**Work required:** Extract, exactly as written, all lines of the material below from the line that includes "At what coordinates should I click to accomplish: Open" through its last line.
┄┄┄┄┄┄
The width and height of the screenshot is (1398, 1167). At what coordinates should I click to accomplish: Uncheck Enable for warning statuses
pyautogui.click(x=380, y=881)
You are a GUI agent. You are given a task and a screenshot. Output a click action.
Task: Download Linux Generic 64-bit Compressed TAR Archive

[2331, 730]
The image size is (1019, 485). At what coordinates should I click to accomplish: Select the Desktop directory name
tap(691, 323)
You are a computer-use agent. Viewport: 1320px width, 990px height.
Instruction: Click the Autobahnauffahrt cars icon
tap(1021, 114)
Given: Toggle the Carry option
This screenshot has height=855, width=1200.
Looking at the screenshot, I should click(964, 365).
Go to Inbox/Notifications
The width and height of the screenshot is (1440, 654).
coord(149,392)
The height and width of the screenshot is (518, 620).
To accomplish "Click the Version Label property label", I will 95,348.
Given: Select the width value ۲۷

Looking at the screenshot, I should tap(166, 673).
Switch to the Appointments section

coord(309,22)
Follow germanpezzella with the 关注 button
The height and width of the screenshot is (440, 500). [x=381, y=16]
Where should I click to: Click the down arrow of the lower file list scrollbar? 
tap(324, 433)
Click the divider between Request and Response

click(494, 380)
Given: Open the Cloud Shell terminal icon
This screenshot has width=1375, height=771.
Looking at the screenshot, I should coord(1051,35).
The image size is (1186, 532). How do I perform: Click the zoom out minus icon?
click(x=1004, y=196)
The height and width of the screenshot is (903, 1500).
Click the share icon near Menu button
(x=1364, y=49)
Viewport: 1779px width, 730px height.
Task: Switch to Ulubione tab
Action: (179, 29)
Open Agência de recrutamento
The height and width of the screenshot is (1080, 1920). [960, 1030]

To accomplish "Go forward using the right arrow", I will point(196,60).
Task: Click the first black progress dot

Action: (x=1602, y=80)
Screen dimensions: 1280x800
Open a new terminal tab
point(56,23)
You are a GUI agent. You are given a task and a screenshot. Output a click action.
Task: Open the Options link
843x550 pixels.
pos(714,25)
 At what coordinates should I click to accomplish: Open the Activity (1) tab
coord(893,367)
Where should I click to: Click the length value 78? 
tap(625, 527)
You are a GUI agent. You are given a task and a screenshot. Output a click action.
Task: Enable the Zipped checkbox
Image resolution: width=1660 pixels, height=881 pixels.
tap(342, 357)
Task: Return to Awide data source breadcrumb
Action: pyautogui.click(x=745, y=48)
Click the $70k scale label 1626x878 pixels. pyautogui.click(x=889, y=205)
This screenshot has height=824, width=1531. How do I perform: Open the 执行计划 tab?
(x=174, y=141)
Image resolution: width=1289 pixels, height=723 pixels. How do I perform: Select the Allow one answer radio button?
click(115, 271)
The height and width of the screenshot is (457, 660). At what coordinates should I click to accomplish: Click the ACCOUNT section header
┄┄┄┄┄┄
**Completed task:**
 At what coordinates should I click to accomplish: Open the Activity (1) tab
coord(893,367)
Where should I click to: Click the length value 78? 
tap(625, 527)
You are a GUI agent. You are given a task and a screenshot. Output a click action.
Task: Enable the Zipped checkbox
Image resolution: width=1660 pixels, height=881 pixels.
tap(342, 357)
Task: Return to Awide data source breadcrumb
Action: pyautogui.click(x=745, y=48)
Click the $70k scale label 1626x878 pixels. pyautogui.click(x=889, y=205)
This screenshot has height=824, width=1531. How do I perform: Open the 执行计划 tab?
(x=174, y=141)
Image resolution: width=1289 pixels, height=723 pixels. How do I perform: Select the Allow one answer radio button?
click(115, 271)
The height and width of the screenshot is (457, 660). At what coordinates should I click to accomplish: Click the ACCOUNT section header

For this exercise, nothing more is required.